Pull out every line in the items below that contains the word "width", and copy each one unchanged.

| Task inputs |
┏━━

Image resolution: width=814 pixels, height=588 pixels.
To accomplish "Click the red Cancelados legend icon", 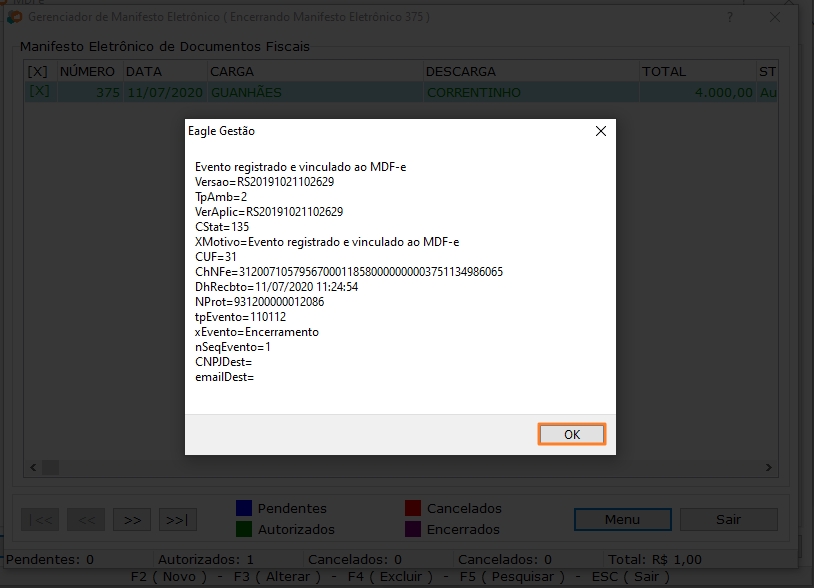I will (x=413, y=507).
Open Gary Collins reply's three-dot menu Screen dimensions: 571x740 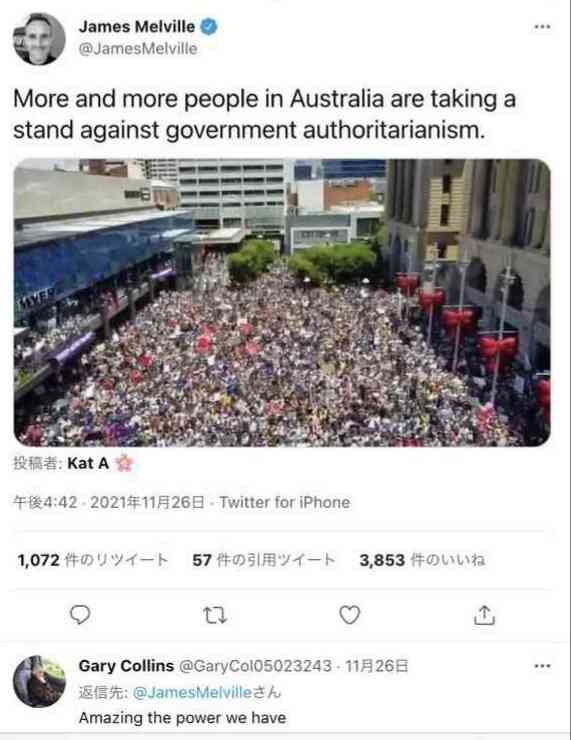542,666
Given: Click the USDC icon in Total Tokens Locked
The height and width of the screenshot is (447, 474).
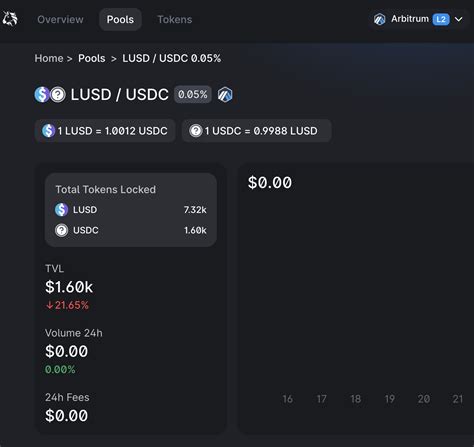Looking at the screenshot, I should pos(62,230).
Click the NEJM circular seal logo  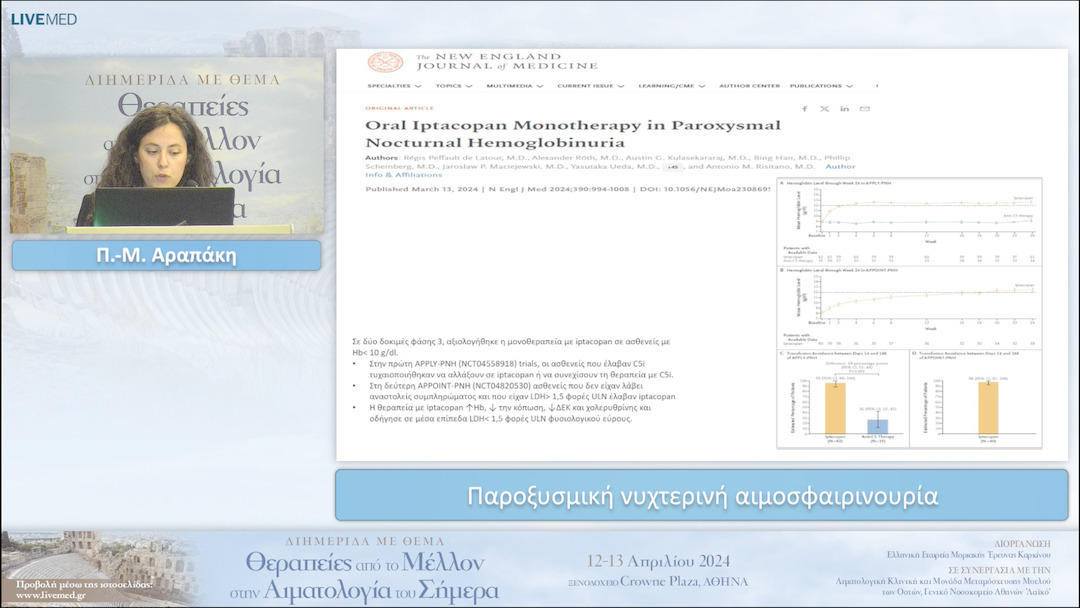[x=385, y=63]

┗━━

| Output of the task |
Image resolution: width=814 pixels, height=588 pixels.
The height and width of the screenshot is (447, 474).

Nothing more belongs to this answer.